■ REQUIRED TASK
Set every line of the records below into a numbered list, leaving out any blank lines.

**** INFORMATION SUPPLIED

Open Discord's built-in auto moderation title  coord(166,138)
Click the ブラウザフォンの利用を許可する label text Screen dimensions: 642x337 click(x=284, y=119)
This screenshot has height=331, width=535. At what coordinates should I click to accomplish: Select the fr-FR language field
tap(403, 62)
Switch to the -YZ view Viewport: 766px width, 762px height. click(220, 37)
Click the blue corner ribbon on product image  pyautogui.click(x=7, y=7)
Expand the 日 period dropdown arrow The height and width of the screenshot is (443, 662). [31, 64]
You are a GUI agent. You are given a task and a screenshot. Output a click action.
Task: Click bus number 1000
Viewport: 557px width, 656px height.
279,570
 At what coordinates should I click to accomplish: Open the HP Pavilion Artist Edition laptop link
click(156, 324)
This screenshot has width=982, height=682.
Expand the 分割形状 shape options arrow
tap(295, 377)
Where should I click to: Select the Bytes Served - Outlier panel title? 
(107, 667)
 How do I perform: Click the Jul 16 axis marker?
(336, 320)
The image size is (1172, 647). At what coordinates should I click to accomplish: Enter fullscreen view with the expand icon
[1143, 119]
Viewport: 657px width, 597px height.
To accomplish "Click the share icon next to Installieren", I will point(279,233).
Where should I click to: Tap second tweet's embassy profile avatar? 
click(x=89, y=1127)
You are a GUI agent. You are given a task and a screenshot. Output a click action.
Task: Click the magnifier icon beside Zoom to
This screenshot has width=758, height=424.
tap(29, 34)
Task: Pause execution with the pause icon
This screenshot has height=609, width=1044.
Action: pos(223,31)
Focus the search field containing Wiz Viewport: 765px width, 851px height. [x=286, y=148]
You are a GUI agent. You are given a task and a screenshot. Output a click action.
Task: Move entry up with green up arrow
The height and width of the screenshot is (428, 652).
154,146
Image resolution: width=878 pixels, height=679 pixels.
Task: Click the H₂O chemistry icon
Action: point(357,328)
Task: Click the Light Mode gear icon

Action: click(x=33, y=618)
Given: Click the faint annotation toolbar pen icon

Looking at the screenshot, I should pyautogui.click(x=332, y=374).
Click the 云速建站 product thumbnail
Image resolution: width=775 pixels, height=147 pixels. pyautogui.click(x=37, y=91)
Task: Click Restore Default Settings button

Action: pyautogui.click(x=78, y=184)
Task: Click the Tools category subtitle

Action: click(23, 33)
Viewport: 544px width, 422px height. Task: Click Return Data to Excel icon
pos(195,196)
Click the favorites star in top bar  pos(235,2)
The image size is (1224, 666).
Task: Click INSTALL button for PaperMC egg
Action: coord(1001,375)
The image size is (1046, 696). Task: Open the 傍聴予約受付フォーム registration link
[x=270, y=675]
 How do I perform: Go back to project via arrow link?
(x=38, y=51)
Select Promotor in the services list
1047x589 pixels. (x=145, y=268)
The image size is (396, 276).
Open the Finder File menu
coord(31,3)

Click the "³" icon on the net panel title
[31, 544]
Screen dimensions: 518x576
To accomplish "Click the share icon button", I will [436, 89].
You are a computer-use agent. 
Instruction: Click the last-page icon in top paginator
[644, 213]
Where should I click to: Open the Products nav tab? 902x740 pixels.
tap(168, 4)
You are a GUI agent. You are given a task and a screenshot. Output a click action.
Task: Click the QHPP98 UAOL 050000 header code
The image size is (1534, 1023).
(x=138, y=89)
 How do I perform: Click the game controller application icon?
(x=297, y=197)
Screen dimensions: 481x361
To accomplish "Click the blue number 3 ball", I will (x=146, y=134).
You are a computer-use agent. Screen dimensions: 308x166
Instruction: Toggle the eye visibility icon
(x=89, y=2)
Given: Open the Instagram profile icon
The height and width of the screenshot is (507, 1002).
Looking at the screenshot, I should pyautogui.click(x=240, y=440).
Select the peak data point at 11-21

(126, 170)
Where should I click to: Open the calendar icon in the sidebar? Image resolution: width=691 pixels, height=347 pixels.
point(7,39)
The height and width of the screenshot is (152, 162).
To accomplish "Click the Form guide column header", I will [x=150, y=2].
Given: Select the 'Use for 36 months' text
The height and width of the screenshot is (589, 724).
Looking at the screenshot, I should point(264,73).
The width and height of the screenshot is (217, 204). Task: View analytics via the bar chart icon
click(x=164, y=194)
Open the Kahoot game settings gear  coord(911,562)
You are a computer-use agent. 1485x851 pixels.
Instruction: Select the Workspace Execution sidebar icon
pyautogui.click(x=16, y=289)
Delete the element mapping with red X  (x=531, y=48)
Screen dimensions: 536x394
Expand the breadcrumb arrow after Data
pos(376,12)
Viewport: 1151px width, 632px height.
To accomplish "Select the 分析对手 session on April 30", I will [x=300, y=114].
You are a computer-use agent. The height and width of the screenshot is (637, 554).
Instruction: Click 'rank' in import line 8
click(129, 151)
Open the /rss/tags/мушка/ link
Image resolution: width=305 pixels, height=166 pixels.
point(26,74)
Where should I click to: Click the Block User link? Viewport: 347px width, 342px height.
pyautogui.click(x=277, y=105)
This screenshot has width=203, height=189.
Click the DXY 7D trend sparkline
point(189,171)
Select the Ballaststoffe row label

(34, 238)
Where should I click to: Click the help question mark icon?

********

■ RESULT
1. Open Discord's built-in auto moderation title  coord(166,138)
2. Click the ブラウザフォンの利用を許可する label text Screen dimensions: 642x337 click(x=284, y=119)
3. This screenshot has height=331, width=535. At what coordinates should I click to accomplish: Select the fr-FR language field
4. tap(403, 62)
5. Switch to the -YZ view Viewport: 766px width, 762px height. click(220, 37)
6. Click the blue corner ribbon on product image  pyautogui.click(x=7, y=7)
7. Expand the 日 period dropdown arrow The height and width of the screenshot is (443, 662). [31, 64]
8. You are a GUI agent. You are given a task and a screenshot. Output a click action.
9. Task: Click bus number 1000
10. Viewport: 557px width, 656px height.
11. 279,570
12.  At what coordinates should I click to accomplish: Open the HP Pavilion Artist Edition laptop link
13. click(156, 324)
14. This screenshot has width=982, height=682.
15. Expand the 分割形状 shape options arrow
16. tap(295, 377)
17. Where should I click to: Select the Bytes Served - Outlier panel title? 
18. (107, 667)
19.  How do I perform: Click the Jul 16 axis marker?
20. (336, 320)
21. The image size is (1172, 647). At what coordinates should I click to accomplish: Enter fullscreen view with the expand icon
22. [1143, 119]
23. Viewport: 657px width, 597px height.
24. To accomplish "Click the share icon next to Installieren", I will point(279,233).
25. Where should I click to: Tap second tweet's embassy profile avatar? 
26. click(x=89, y=1127)
27. You are a GUI agent. You are given a task and a screenshot. Output a click action.
28. Task: Click the magnifier icon beside Zoom to
29. This screenshot has width=758, height=424.
30. tap(29, 34)
31. Task: Pause execution with the pause icon
32. This screenshot has height=609, width=1044.
33. Action: pos(223,31)
34. Focus the search field containing Wiz Viewport: 765px width, 851px height. [x=286, y=148]
35. You are a GUI agent. You are given a task and a screenshot. Output a click action.
36. Task: Move entry up with green up arrow
37. The height and width of the screenshot is (428, 652).
38. 154,146
39. Image resolution: width=878 pixels, height=679 pixels.
40. Task: Click the H₂O chemistry icon
41. Action: point(357,328)
42. Task: Click the Light Mode gear icon
43. Action: click(x=33, y=618)
44. Given: Click the faint annotation toolbar pen icon
45. Looking at the screenshot, I should pyautogui.click(x=332, y=374).
46. Click the 云速建站 product thumbnail
47. Image resolution: width=775 pixels, height=147 pixels. pyautogui.click(x=37, y=91)
48. Task: Click Restore Default Settings button
49. Action: pyautogui.click(x=78, y=184)
50. Task: Click the Tools category subtitle
51. Action: click(23, 33)
52. Viewport: 544px width, 422px height. Task: Click Return Data to Excel icon
53. pos(195,196)
54. Click the favorites star in top bar  pos(235,2)
55. The image size is (1224, 666).
56. Task: Click INSTALL button for PaperMC egg
57. Action: coord(1001,375)
58. The image size is (1046, 696). Task: Open the 傍聴予約受付フォーム registration link
59. [x=270, y=675]
60.  How do I perform: Go back to project via arrow link?
61. (x=38, y=51)
62. Select Promotor in the services list
63. 1047x589 pixels. (x=145, y=268)
64. The image size is (396, 276).
65. Open the Finder File menu
66. coord(31,3)
67. Click the "³" icon on the net panel title
68. [31, 544]
69. Screen dimensions: 518x576
70. To accomplish "Click the share icon button", I will [436, 89].
71. You are a computer-use agent. 
72. Instruction: Click the last-page icon in top paginator
73. [644, 213]
74. Where should I click to: Open the Products nav tab? 902x740 pixels.
75. tap(168, 4)
76. You are a GUI agent. You are given a task and a screenshot. Output a click action.
77. Task: Click the QHPP98 UAOL 050000 header code
78. The image size is (1534, 1023).
79. (x=138, y=89)
80.  How do I perform: Click the game controller application icon?
81. (x=297, y=197)
82. Screen dimensions: 481x361
83. To accomplish "Click the blue number 3 ball", I will (x=146, y=134).
84. You are a computer-use agent. Screen dimensions: 308x166
85. Instruction: Toggle the eye visibility icon
86. (x=89, y=2)
87. Given: Open the Instagram profile icon
88. The height and width of the screenshot is (507, 1002).
89. Looking at the screenshot, I should pyautogui.click(x=240, y=440).
90. Select the peak data point at 11-21
91. (126, 170)
92. Where should I click to: Open the calendar icon in the sidebar? Image resolution: width=691 pixels, height=347 pixels.
93. point(7,39)
94. The height and width of the screenshot is (152, 162).
95. To accomplish "Click the Form guide column header", I will [x=150, y=2].
96. Given: Select the 'Use for 36 months' text
97. The height and width of the screenshot is (589, 724).
98. Looking at the screenshot, I should point(264,73).
99. The width and height of the screenshot is (217, 204). Task: View analytics via the bar chart icon
100. click(x=164, y=194)
101. Open the Kahoot game settings gear  coord(911,562)
102. You are a computer-use agent. 1485x851 pixels.
103. Instruction: Select the Workspace Execution sidebar icon
104. pyautogui.click(x=16, y=289)
105. Delete the element mapping with red X  (x=531, y=48)
106. Screen dimensions: 536x394
107. Expand the breadcrumb arrow after Data
108. pos(376,12)
109. Viewport: 1151px width, 632px height.
110. To accomplish "Select the 分析对手 session on April 30", I will [x=300, y=114].
111. You are a computer-use agent. The height and width of the screenshot is (637, 554).
112. Instruction: Click 'rank' in import line 8
113. click(129, 151)
114. Open the /rss/tags/мушка/ link
115. Image resolution: width=305 pixels, height=166 pixels.
116. point(26,74)
117. Where should I click to: Click the Block User link? Viewport: 347px width, 342px height.
118. pyautogui.click(x=277, y=105)
119. This screenshot has width=203, height=189.
120. Click the DXY 7D trend sparkline
121. point(189,171)
122. Select the Ballaststoffe row label
123. (34, 238)
124. Where should I click to: Click the help question mark icon?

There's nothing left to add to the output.